### Stored data
====================

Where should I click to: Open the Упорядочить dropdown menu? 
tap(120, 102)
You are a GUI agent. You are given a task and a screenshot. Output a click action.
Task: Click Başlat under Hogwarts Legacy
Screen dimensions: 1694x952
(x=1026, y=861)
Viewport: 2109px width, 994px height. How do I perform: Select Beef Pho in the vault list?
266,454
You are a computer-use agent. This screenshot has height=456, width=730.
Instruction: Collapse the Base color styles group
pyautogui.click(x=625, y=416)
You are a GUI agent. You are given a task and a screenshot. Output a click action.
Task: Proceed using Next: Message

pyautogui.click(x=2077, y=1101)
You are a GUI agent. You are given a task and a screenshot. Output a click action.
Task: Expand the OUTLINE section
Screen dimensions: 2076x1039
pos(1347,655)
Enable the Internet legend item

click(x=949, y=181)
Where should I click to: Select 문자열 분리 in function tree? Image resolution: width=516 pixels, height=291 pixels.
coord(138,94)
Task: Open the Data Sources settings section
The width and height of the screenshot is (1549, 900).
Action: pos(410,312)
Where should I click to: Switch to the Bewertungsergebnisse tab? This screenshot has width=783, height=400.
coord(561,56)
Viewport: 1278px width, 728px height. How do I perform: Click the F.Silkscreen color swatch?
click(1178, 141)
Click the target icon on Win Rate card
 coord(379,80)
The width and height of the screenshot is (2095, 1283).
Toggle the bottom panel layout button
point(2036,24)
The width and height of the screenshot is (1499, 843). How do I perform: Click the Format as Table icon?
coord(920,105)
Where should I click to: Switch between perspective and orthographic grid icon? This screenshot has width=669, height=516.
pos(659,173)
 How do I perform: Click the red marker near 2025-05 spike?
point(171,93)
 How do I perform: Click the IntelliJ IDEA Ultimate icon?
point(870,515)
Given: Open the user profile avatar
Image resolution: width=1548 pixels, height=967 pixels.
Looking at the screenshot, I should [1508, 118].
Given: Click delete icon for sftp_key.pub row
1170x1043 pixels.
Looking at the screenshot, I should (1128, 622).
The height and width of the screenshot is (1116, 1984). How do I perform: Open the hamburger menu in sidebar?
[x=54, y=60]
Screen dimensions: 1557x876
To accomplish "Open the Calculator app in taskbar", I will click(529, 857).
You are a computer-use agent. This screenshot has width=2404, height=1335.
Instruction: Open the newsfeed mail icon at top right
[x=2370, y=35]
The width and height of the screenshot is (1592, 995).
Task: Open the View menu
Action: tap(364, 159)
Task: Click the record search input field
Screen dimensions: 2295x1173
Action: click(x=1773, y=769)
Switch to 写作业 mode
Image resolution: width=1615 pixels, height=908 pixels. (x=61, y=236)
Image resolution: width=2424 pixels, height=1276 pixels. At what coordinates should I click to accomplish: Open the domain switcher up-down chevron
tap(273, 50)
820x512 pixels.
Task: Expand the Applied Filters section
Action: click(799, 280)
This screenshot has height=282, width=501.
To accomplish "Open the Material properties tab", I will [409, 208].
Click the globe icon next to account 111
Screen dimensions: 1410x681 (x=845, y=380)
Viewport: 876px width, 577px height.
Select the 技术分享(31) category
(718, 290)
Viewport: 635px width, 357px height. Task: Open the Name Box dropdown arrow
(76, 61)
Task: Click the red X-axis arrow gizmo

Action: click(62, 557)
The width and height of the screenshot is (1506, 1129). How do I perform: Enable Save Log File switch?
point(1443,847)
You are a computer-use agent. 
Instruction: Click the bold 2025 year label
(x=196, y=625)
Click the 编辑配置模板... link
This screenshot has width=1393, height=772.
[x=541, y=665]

====================

### What you will do
Whenever the word "computer" shows up in a line above, copy that line.

### Solution to this exercise
You are a computer-use agent. This screenshot has height=456, width=730.
You are a computer-use agent. This screenshot has width=2404, height=1335.
You are a computer-use agent. 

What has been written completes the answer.